# [WHAT THE EXERCISE ASKS]
Your response should be an exact transcription of the data, images excluded.

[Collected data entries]

------------------------------------------------------------------------

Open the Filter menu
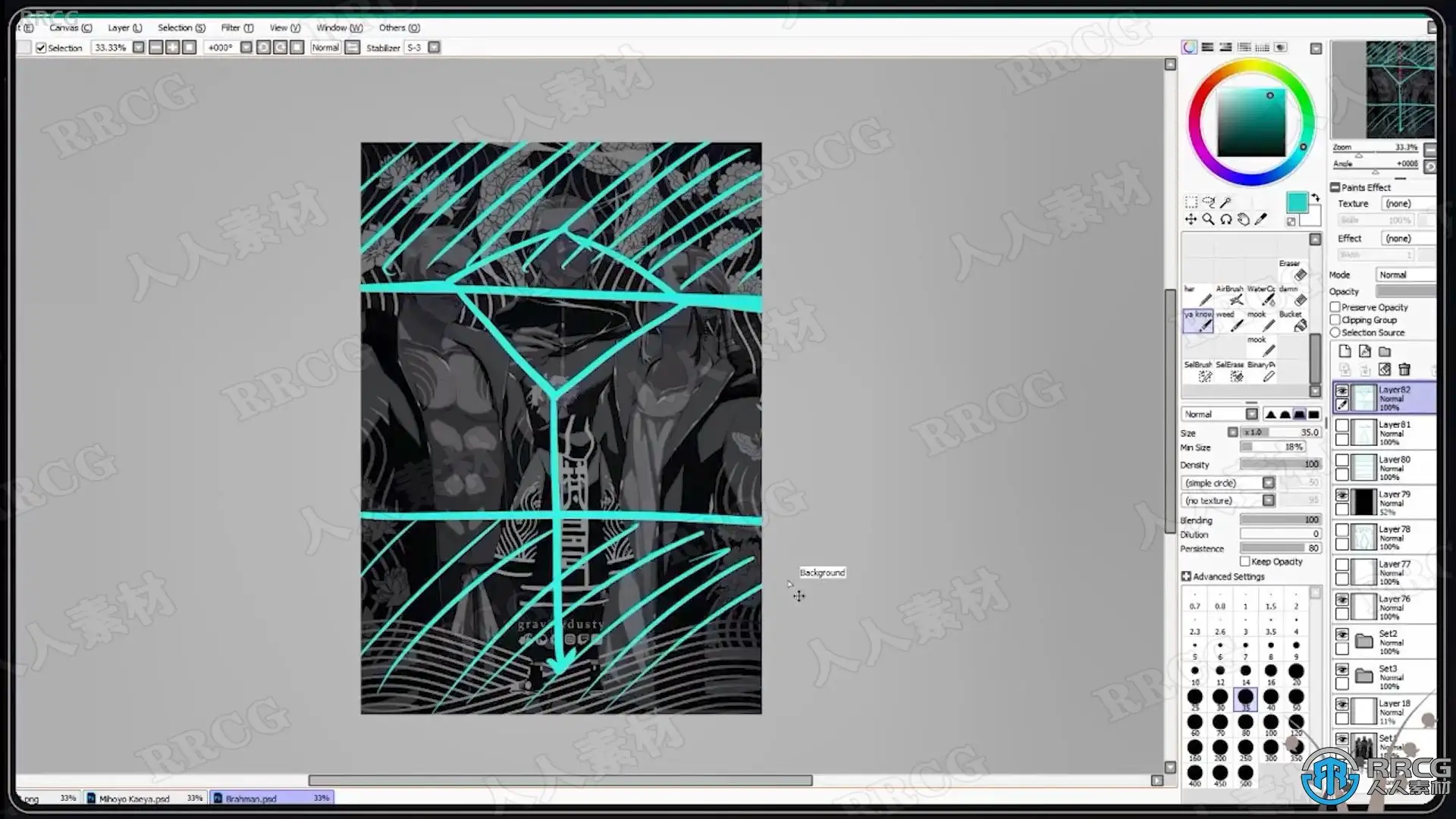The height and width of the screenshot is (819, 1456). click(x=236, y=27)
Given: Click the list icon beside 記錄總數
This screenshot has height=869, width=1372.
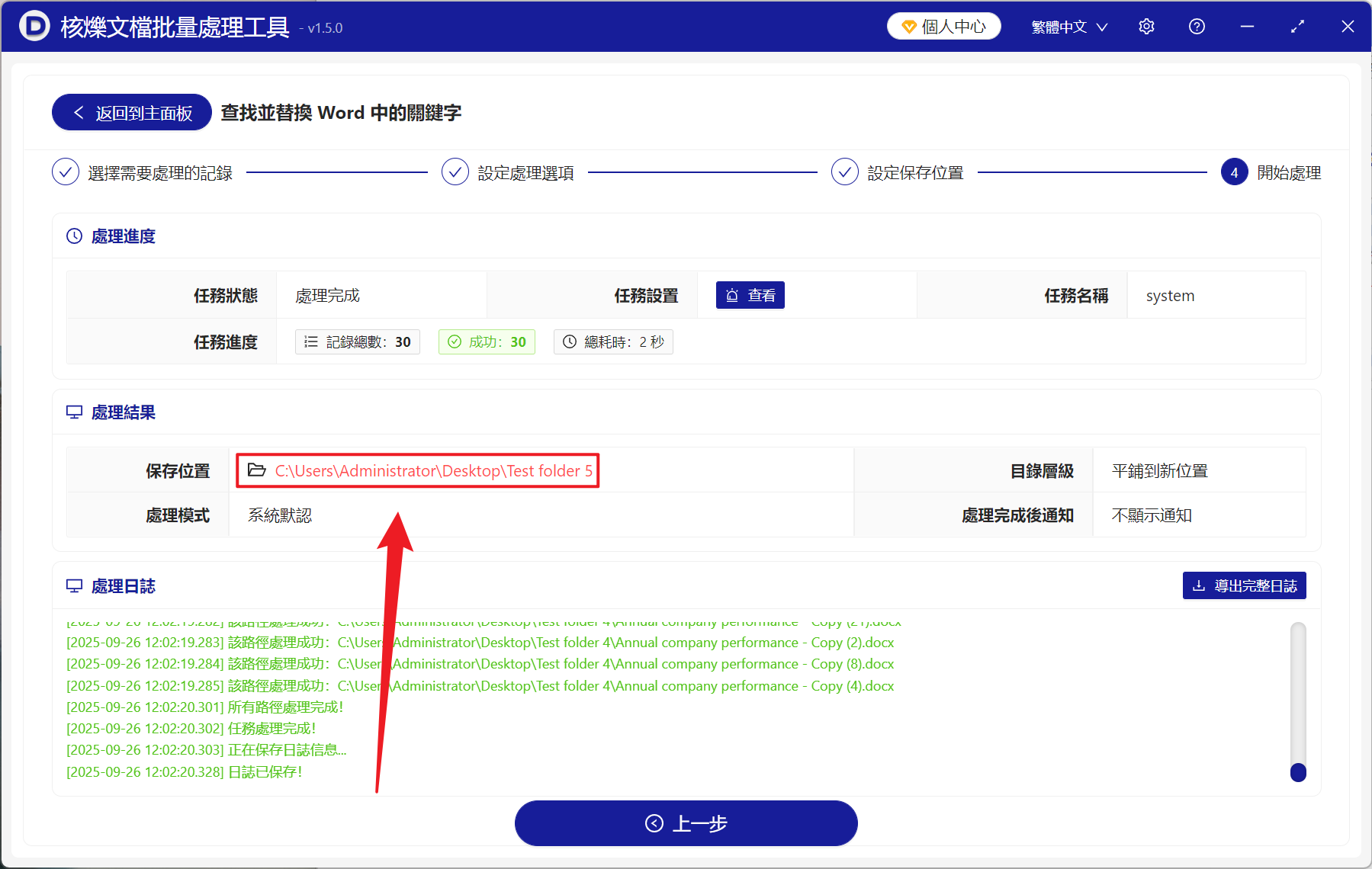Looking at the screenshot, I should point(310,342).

------------------------------------------------------------------------

# [OUTPUT BELOW]
Open the Filter menu
The height and width of the screenshot is (819, 1456). click(x=236, y=27)
Given: Click the list icon beside 記錄總數
This screenshot has height=869, width=1372.
Looking at the screenshot, I should point(310,342).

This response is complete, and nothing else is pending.